▶ **PROBLEM SET**:
a – In the berry post, how would you say "They are a pretty honest reliable company." in Spanish?
b – According to the berry post, what do the Loganberry canes from Kriegers produce?

My thornless boysenberry still has a few thorns, but is relatively thornless compared to a regular boysenberry. Mine have a shorter, fat berry rather than a long thin one.

Hmm i dont think so… since you said your berries are small and dont have much flavor whereas mine are very large and long and taste is pretty good.

I guess while i am on subject without making another post…

TyTy/Willis/ShrubsandTreesDepot/Ebay guy and his other websites - all of the old U of Ark that they list are all seedlings of some sort. Actually a couple of them are ok. All of the berries are the size of your pinky nail. Cherokee/Choctaw/Shawnee etc… everything i have grown out has been bogus. YMMV on your purchases.

Kriegers- Loganberry - Erect very invasive canes that produce blackberries smaller than your pinky nail. I doubt that they have any idea that they are selling the wrong thing. They are a pretty honest reliable company. I just think they have not grown them out for a long time. I confirmed by photo that they did not send me the wrong thing. So as far as they are concerned its Loganberry… Its not.

▶ **INFORMATION SHOWN**:

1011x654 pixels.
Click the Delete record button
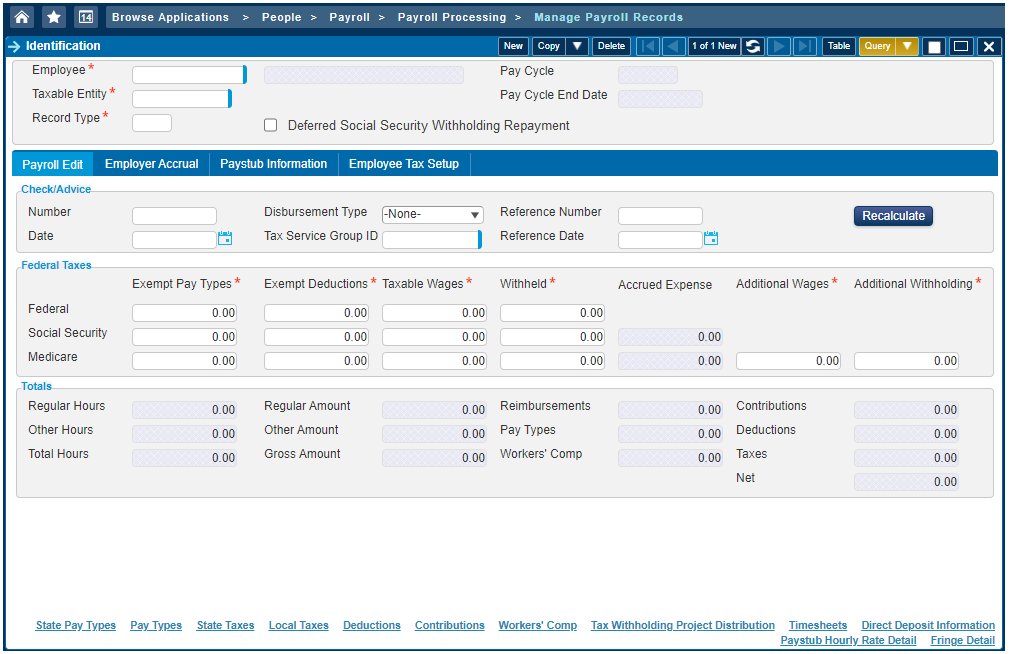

---

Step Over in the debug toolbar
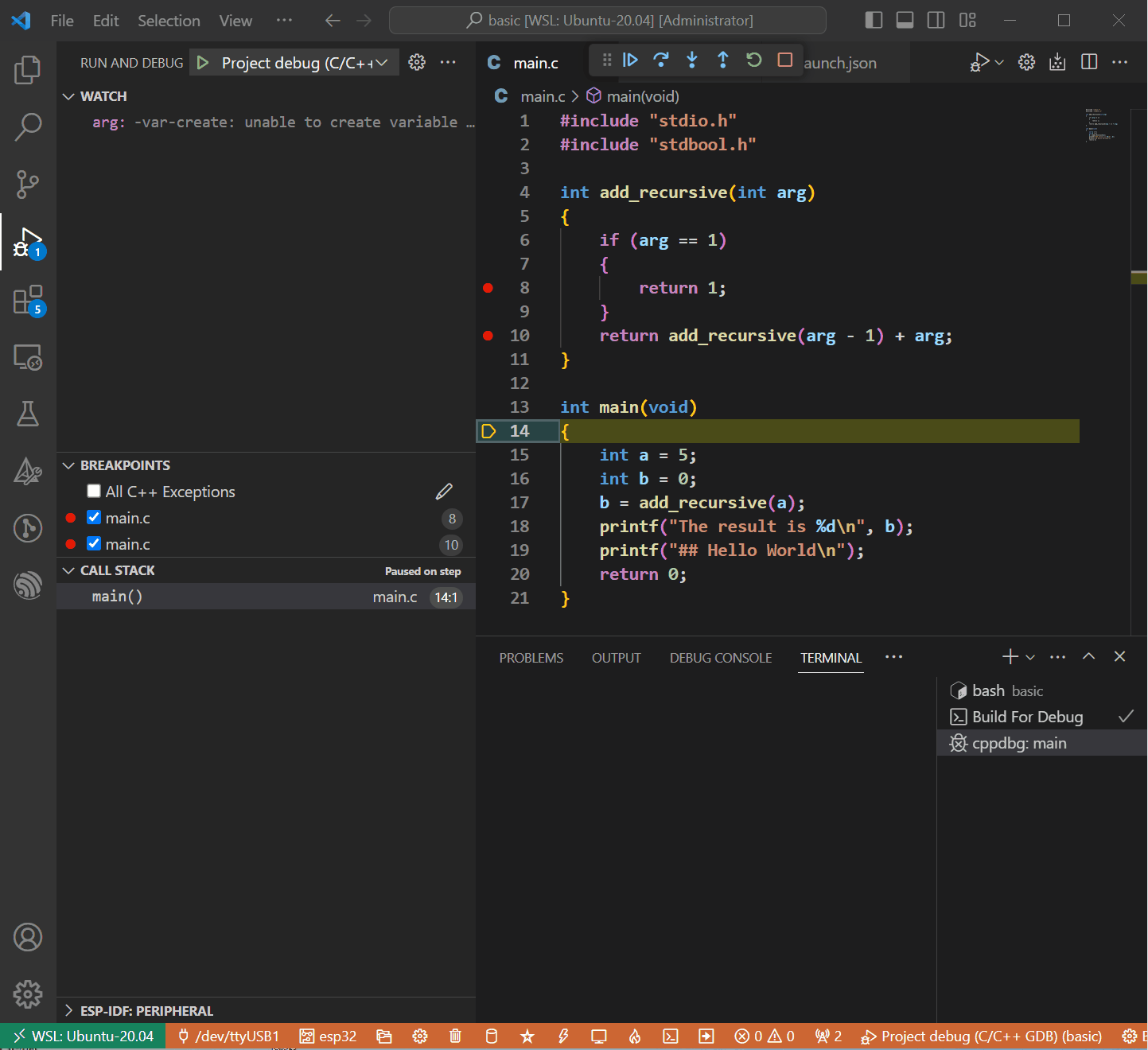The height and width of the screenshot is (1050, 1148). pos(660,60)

▶ **REPLIES**:
a – Son una empresa bastante honesta y confiable.

b – Blackberries smaller than your pinky nail.